◆ AIM OF THE EXERCISE
Render each line of the records below as a Markdown table with the columns No. and Line, numbering the rows and omitting blank lines.

Item coordinate data:
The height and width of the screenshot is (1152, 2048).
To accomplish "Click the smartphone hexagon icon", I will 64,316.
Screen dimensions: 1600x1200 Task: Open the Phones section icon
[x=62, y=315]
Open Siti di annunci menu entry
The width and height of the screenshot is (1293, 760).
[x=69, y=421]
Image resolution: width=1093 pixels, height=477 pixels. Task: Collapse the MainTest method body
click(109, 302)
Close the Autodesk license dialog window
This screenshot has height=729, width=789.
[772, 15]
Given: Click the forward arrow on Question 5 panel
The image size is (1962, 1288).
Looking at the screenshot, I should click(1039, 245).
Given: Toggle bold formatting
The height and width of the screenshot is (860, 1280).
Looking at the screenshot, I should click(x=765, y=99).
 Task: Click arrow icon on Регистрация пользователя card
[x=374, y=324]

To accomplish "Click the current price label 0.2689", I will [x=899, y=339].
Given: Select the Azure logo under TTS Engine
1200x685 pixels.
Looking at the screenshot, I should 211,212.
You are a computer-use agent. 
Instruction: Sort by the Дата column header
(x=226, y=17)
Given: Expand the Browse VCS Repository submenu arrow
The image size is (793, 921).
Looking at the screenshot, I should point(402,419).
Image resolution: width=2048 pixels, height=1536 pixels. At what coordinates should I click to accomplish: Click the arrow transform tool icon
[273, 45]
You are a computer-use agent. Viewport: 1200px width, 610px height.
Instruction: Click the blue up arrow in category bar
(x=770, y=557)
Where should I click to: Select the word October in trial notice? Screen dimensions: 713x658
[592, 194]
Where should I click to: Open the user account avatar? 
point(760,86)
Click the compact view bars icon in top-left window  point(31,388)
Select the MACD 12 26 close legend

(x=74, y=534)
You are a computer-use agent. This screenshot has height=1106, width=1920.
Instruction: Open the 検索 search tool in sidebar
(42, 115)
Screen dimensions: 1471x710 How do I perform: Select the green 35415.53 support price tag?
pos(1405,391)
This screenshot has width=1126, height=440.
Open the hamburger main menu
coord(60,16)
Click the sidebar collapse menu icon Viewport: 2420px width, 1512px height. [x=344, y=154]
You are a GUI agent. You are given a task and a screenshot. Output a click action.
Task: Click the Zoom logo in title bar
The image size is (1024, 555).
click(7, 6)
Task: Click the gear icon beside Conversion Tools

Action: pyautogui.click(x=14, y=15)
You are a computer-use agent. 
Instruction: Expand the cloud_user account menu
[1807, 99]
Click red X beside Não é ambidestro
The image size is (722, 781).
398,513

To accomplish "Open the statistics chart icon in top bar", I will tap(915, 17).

◆ SOLUTION TO THIS PROBLEM
| No. | Line |
|---|---|
| 1 | The height and width of the screenshot is (1152, 2048). |
| 2 | To accomplish "Click the smartphone hexagon icon", I will 64,316. |
| 3 | Screen dimensions: 1600x1200 Task: Open the Phones section icon |
| 4 | [x=62, y=315] |
| 5 | Open Siti di annunci menu entry |
| 6 | The width and height of the screenshot is (1293, 760). |
| 7 | [x=69, y=421] |
| 8 | Image resolution: width=1093 pixels, height=477 pixels. Task: Collapse the MainTest method body |
| 9 | click(109, 302) |
| 10 | Close the Autodesk license dialog window |
| 11 | This screenshot has height=729, width=789. |
| 12 | [772, 15] |
| 13 | Given: Click the forward arrow on Question 5 panel |
| 14 | The image size is (1962, 1288). |
| 15 | Looking at the screenshot, I should click(1039, 245). |
| 16 | Given: Toggle bold formatting |
| 17 | The height and width of the screenshot is (860, 1280). |
| 18 | Looking at the screenshot, I should click(x=765, y=99). |
| 19 |  Task: Click arrow icon on Регистрация пользователя card |
| 20 | [x=374, y=324] |
| 21 | To accomplish "Click the current price label 0.2689", I will [x=899, y=339]. |
| 22 | Given: Select the Azure logo under TTS Engine |
| 23 | 1200x685 pixels. |
| 24 | Looking at the screenshot, I should 211,212. |
| 25 | You are a computer-use agent.  |
| 26 | Instruction: Sort by the Дата column header |
| 27 | (x=226, y=17) |
| 28 | Given: Expand the Browse VCS Repository submenu arrow |
| 29 | The image size is (793, 921). |
| 30 | Looking at the screenshot, I should point(402,419). |
| 31 | Image resolution: width=2048 pixels, height=1536 pixels. At what coordinates should I click to accomplish: Click the arrow transform tool icon |
| 32 | [273, 45] |
| 33 | You are a computer-use agent. Viewport: 1200px width, 610px height. |
| 34 | Instruction: Click the blue up arrow in category bar |
| 35 | (x=770, y=557) |
| 36 | Where should I click to: Select the word October in trial notice? Screen dimensions: 713x658 |
| 37 | [592, 194] |
| 38 | Where should I click to: Open the user account avatar?  |
| 39 | point(760,86) |
| 40 | Click the compact view bars icon in top-left window  point(31,388) |
| 41 | Select the MACD 12 26 close legend |
| 42 | (x=74, y=534) |
| 43 | You are a computer-use agent. This screenshot has height=1106, width=1920. |
| 44 | Instruction: Open the 検索 search tool in sidebar |
| 45 | (42, 115) |
| 46 | Screen dimensions: 1471x710 How do I perform: Select the green 35415.53 support price tag? |
| 47 | pos(1405,391) |
| 48 | This screenshot has width=1126, height=440. |
| 49 | Open the hamburger main menu |
| 50 | coord(60,16) |
| 51 | Click the sidebar collapse menu icon Viewport: 2420px width, 1512px height. [x=344, y=154] |
| 52 | You are a GUI agent. You are given a task and a screenshot. Output a click action. |
| 53 | Task: Click the Zoom logo in title bar |
| 54 | The image size is (1024, 555). |
| 55 | click(7, 6) |
| 56 | Task: Click the gear icon beside Conversion Tools |
| 57 | Action: pyautogui.click(x=14, y=15) |
| 58 | You are a computer-use agent.  |
| 59 | Instruction: Expand the cloud_user account menu |
| 60 | [1807, 99] |
| 61 | Click red X beside Não é ambidestro |
| 62 | The image size is (722, 781). |
| 63 | 398,513 |
| 64 | To accomplish "Open the statistics chart icon in top bar", I will tap(915, 17). |